サウジアラビアが来月から始める100万バレル/日(bpd)のさらなる追加減産措置は、市場の需給バランスを安定化させるのに役立つだろう。
この措置の目的は価格を上げることではない。ブレント原油は2週連続で1バレルあたり30ドル付近の狭いレンジで推移している。
そのためサウジアラビアは、6月の原油生産量をOPEC+で合意された割当量よりも100万bpd少ない749万bpdとする予定だ。
これは記録的に少なかったサウジの4月の原油生産量1,230万bpdをさらに480万bpd下回る。
OPEC+協定に基づくサウジアラビアのもともとの生産量の上限は、5月と6月が849万bpd、その後年末までは月間899万bpdだった。
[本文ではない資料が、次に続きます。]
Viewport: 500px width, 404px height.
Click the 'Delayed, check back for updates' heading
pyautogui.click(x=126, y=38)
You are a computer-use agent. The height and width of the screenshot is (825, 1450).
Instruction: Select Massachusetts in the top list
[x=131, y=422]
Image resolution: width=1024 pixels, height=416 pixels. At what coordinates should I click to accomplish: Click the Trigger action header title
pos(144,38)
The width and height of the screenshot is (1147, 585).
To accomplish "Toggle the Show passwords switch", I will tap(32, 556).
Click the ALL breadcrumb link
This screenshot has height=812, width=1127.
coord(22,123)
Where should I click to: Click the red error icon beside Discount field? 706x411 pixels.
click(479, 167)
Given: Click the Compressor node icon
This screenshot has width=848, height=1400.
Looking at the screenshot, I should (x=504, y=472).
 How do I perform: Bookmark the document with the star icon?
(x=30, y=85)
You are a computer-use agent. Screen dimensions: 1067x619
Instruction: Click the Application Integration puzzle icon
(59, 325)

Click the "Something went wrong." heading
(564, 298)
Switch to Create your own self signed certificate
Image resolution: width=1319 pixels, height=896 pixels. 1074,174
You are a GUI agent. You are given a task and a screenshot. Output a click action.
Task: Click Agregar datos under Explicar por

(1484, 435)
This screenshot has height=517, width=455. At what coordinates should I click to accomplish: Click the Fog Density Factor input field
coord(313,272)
では、コロナウイルス関連のロックダウンが緩和されつつあることを受けてちょうど需要が回復し始めている中で、なぜこのような自発的な減産を行う必要があるのだろうか?
この動きは世界の石油需要に改善の兆しが見えているにもかかわらず起こったが、それでも世界でだぶついている石油の余剰吸収を加速し、世界中の精製業者の物流を支援するためには必要なことだった。この減産によって精製業者のタンクに余裕が生まれ、原油の新たな貨物を処理することができるようになる。
サウジのエネルギー相アブドゥル・ビン・サルマンアズィーズ王子が強調したように、王国は市場のバランス回復を早めることで先手を打ちたいと考えているのだ。
この動きはOPEC+内外の他の生産国が同様の方法で協力することを促進し、市場の正常化を助けることになるかもしれない。
一部のアナリストはこの措置だけで市場のバランスを取り戻すのに十分なのか疑問を持つかもしれないが、少なくとも貯蔵スペース内の圧力を軽減し、需要が回復するのを待つための時間を買う助けにはなる。
また、石油生産量を記録的な1,230万bpdからたった2ヶ月でわずか749万bpdへと減らすことができる、世界唯一のスイングサプライヤー(供給調整国)としてのサウジアラビアの役割を強化することにもなる。他のどの生産国もそのような運用管理はできそうもなく、サウジアラムコのインフラが未だ並ぶものがないことを反映している。